Facing renewed questions about his department’s ability to hire new officers, interim Baltimore Police Commissioner Gary Tuggle said Thursday that his agency is “understaffed across the board.”

“You can’t hide that,” Tuggle told reporters at police headquarters. “It’s evidence. We are literally robbing Peter to pay Paul within the agency.”

Tuggle’s comments build on a picture of the department that emerged at a City Council hearing Wednesday night. Police commanders say they’re not only struggling to field enough officers on patrol — a long-acknowledged problem — but also have too few detectives to investigate shootings, robberies and homicides. Units that battle corruption and misconduct are overburdened, and the department’s lack of background investigators is hampering its efforts to get out of the hole.

“This department went so under-invested for so many years, we’re now playing catch-up,” Tuggle said.

The department has a budget of nearly half a billion dollars annually, which some in the city say is more than enough to police the streets. In 2014, when there were 211 homicides, then-Mayor Stephanie Rawlings-Blake’s administration cut hundreds of positions from the department.

Then things changed. Violence surged. Homicides topped 300 in 2015 for the first time since the 1990s, and have surpassed that mark every year since. Now, police officials point to heavy caseloads for detectives and patrol officers running from call to call on the streets.

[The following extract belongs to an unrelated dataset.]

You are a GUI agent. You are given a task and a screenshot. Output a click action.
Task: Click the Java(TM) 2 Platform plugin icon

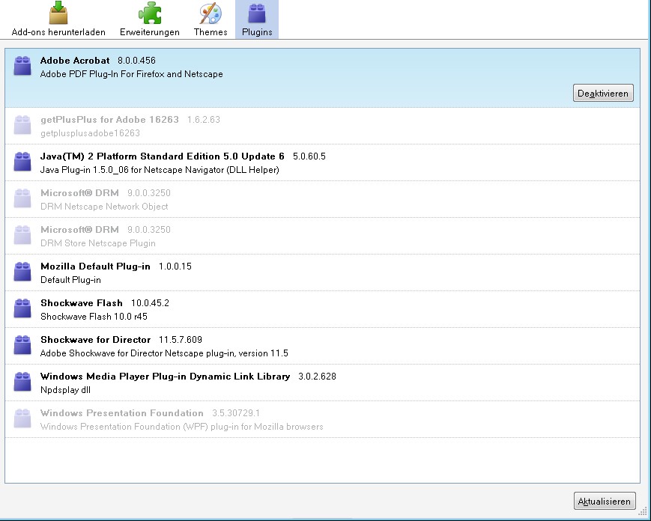22,162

The Police Department employed a total of 2,273 officers and commanders at the end of January. It is one of the largest police departments in the nation. But new numbers reported by The Baltimore Sun on Wednesday show that the department is losing officers faster than it is hiring them, despite officials saying they need to fill hundreds of vacancies.

Last year, the department hired 184 officers, while 220 left.

In response, Tuggle announced the department would suspend performing pre-employment background investigations for other city agencies for six months so that those investigators could focus on vetting police recruits.

A spokesman for the mayor said the city’s human resources department contracts with an agency to complete background checks and is confident that there will be no disruption in hiring.

Tuggle is due to step down from the top job Monday when Michael Harrison, Mayor Catherine Pugh’s selection to lead the department, takes over as acting police commissioner.

Officials have said there is one bright spot — a new schedule for patrol officers that launched Sunday and requires officers to work 8½-hour shifts five days per week, with alternating stretches of two and three days off. Before Sunday, officers had been working four 10-hour shifts per week.

Pugh said repeatedly this week that the change “added 25 percent more officers to the street.” She said she was basing that figure on numbers Tuggle had sent her.

The Police Department released data Thursday showing a more modest 12 percent boost in the number of officers deployed this week compared with last week.

Patrol officers, who are supposed to split their time between responding to calls for help and deterring crime, are regularly described as the backbone of the department. But staffing shortages have made the assignment a thankless one that drives officers to exhaustion.

The Police Department says shortening shifts and cutting the number of days off will allow commanders to stretch the same number of officers further. But in practice, the department is still so short-staffed that officials expect to continue to rely heavily on overtime.

Capt. Derek Loeffler, who addressed council members Wednesday night, said that the patrol division has just 750 officers assigned and only about 660 available for full duty.

The department has said that, at a minimum, it needs 423 officers deployed each day under the new schedule. That translates to about 14 or 15 officers on the streets in each of the nine district at any given time. The Northeastern District, the city’s largest, has slightly more — about 22.

Councilman Eric Costello said at the hearing that those numbers were “simply not adequate.”

“I would encourage the Police Department to go back to the drawing board,” Costello said. “It is extremely challenging to do your job effectively with 14 or 15 officers.”

While the new schedule has a slight impact on the number of officers available each day, officials do expect it to cut down overtime spending. Caroline Sturgis, the city’s deputy budget director, told the council members that the new schedule would save about $200,000 in overtime bills for each two-week pay period. That’s about $5 million a year. The department’s total overtime spending for the current budget year, which ends June 30, was forecast to be almost $48 million before the new schedule went into effect.

At the hearing, police officials from a number of divisions described how staffing shortages were affecting their efforts. The commander of the recruitment unit said his team was itself short-staffed, slowing the hiring process. Col. Byron Conaway, who oversees detective units, said it was right that the department was focusing on boosting patrol numbers, but that his teams were working with “bare minimum” staff. “Homicide is short. Robbery is short. Shootings is short,” Conaway said. “And right now I’m faced with putting those bodies in patrol.”